• Task objective:
A single number is the whole answer: the count of lines in these entries that hold "computer".

[Extracted material Boundary: Start]

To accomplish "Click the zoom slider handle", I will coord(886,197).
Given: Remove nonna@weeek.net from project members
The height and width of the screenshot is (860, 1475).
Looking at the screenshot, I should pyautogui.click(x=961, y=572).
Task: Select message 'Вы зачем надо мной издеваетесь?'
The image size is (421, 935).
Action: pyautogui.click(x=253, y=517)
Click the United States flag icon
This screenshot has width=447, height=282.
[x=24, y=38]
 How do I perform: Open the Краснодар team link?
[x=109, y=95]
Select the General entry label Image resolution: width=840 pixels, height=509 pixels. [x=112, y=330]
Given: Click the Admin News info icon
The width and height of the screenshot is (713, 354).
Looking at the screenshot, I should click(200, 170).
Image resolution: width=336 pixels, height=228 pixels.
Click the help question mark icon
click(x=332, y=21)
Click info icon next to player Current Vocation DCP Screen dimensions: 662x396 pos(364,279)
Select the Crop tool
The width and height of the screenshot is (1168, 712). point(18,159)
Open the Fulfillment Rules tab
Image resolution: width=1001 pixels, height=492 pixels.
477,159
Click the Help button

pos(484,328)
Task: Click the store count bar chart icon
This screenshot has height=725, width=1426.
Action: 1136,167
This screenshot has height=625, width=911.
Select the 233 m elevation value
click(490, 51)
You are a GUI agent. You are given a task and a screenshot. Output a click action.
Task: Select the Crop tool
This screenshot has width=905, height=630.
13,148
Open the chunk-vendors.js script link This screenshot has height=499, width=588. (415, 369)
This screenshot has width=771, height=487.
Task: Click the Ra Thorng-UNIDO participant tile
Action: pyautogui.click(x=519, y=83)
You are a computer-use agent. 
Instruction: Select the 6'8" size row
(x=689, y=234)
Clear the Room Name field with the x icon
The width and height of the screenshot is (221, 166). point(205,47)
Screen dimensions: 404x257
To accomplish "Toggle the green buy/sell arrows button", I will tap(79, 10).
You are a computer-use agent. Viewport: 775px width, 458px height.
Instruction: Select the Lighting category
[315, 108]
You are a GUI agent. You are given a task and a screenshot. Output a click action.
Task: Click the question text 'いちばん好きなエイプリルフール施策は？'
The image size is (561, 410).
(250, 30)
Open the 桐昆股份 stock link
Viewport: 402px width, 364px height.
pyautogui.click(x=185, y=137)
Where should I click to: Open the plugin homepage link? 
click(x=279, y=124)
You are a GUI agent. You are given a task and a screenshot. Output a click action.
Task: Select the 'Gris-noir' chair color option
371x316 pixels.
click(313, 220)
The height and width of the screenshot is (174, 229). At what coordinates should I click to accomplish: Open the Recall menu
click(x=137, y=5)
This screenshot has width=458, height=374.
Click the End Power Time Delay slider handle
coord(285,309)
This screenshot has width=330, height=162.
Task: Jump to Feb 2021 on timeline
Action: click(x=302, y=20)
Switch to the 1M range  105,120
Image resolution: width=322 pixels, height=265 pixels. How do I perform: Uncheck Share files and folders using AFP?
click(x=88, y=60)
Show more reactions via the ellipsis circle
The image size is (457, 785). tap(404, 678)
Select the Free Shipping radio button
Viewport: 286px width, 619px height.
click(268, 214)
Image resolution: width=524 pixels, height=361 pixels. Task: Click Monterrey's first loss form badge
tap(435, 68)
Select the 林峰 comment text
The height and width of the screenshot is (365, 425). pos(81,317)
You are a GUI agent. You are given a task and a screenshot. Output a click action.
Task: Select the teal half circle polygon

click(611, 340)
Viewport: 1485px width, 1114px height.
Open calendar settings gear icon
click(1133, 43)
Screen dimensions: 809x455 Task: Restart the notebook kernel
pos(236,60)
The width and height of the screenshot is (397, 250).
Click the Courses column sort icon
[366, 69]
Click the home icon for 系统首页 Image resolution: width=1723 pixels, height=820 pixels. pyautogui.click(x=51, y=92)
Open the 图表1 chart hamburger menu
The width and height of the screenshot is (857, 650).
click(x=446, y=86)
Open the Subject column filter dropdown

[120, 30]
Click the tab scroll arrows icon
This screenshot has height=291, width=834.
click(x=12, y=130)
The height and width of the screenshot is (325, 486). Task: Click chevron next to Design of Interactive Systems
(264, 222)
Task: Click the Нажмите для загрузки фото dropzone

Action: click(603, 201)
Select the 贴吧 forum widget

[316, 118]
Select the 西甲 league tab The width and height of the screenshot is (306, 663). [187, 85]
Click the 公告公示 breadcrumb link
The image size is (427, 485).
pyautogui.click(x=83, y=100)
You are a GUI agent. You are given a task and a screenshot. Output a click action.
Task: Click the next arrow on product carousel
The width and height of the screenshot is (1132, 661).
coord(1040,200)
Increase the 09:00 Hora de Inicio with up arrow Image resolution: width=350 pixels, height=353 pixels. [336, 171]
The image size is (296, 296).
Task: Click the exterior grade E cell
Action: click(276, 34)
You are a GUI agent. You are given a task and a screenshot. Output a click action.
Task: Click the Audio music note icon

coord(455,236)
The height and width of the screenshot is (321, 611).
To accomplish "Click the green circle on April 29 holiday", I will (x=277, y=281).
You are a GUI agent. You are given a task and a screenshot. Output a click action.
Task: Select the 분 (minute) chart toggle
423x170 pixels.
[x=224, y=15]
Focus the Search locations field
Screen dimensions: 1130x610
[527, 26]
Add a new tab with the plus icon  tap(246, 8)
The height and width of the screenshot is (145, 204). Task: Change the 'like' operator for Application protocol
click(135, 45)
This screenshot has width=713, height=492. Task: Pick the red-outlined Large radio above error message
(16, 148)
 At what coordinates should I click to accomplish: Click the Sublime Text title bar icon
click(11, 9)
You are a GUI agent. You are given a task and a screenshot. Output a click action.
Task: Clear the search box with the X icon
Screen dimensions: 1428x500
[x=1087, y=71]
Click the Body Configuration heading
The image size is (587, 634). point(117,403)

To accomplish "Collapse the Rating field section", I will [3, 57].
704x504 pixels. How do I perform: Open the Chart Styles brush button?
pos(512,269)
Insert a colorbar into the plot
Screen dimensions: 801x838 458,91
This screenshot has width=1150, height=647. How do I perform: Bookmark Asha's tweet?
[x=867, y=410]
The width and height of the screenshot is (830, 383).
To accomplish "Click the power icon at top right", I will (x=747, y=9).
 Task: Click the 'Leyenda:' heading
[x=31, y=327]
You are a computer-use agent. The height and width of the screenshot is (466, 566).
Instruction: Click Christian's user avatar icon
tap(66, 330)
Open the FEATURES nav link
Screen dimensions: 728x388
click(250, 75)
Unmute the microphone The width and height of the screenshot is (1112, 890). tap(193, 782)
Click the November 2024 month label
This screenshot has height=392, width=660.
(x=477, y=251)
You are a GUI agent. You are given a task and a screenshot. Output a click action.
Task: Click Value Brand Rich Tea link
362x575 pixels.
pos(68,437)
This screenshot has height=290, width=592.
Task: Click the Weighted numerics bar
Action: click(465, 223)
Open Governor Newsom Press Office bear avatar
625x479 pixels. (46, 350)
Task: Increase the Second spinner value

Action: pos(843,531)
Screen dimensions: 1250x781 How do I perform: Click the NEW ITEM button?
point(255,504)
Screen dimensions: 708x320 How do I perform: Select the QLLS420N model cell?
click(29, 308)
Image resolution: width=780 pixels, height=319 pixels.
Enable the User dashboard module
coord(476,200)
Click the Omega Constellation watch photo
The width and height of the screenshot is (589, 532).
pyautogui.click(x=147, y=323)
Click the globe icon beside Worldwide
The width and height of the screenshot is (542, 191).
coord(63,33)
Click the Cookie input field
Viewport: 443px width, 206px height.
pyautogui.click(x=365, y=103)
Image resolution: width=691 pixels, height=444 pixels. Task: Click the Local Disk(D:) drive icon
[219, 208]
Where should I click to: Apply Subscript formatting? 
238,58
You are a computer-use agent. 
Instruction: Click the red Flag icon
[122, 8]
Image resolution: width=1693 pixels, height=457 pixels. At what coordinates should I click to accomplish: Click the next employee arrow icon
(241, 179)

[Extracted material Boundary: End]

• Your response:
4